SEBI’s Sweeping Orders and Freezes:
Until further notice, the order prohibits Avadhut Sathe, ASTA, and director Gouri Sathe from engaging in any advisory services or purchasing or selling stocks. Banks are required to freeze their accounts and retain fixed deposits liened to SEBI totaling Rs 546 crore, the majority of which was received from more than three lakh participants. Existing students cannot be charged additional fees, and any academy advertisements must be removed right away.Financial records, bank statements, GST filings, asset lists, and information on each paying client were all had to be fully disclosed by SEBI. Even through training modules with real-time calls, noticees are not permitted to request research, counsel, or portfolio management. This impoundment, which exceeds previous proceedings and highlights SEBI’s concerns about social media gurus hurting newbie traders, is India’s record haul from a finfluencer.
Wider War on Rogue Finfluencers:
SEBI’s move sets a firm benchmark: stock-specific instructions, live trades, or private guidance equals illegal advising. The finfluencer ecosystem has boomed with trainers offering tips sans licenses, prompting regulators to intensify probes after months of warnings. Sathe’s case, with its spiritual-sales pitch and empire from chawl roots, highlights how charisma masks risks to everyday investors chasing quick riches.

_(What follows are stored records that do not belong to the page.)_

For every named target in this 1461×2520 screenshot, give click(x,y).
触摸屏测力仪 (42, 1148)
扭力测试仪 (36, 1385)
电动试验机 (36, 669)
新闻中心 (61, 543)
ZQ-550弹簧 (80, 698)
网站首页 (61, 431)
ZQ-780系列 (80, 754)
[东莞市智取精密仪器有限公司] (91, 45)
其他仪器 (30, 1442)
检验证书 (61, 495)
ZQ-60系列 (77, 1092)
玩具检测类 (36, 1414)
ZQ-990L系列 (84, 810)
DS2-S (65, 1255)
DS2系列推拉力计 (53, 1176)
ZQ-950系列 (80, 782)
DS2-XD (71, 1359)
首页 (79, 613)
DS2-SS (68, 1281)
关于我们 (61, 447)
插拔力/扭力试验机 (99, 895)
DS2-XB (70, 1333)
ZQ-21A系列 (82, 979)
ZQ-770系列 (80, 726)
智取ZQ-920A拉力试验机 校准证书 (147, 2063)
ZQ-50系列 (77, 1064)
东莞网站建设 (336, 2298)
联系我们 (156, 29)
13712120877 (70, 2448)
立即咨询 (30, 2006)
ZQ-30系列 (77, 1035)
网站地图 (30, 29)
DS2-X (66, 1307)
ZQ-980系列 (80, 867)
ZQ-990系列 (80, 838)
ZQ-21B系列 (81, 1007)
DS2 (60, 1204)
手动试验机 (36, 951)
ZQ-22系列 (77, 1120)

Regulators are concerned that widespread influence like Sathe’s—drawing lakhs to pay for “education”—fuels market volatility and losses when tips fail. This decree intends to protect the securities market from additional damage by requiring influencers to register or refrain from trading. As retail participation increases, SEBI’s crackdown promises cleaner advisory channels, while experts expect appeals or similar cases.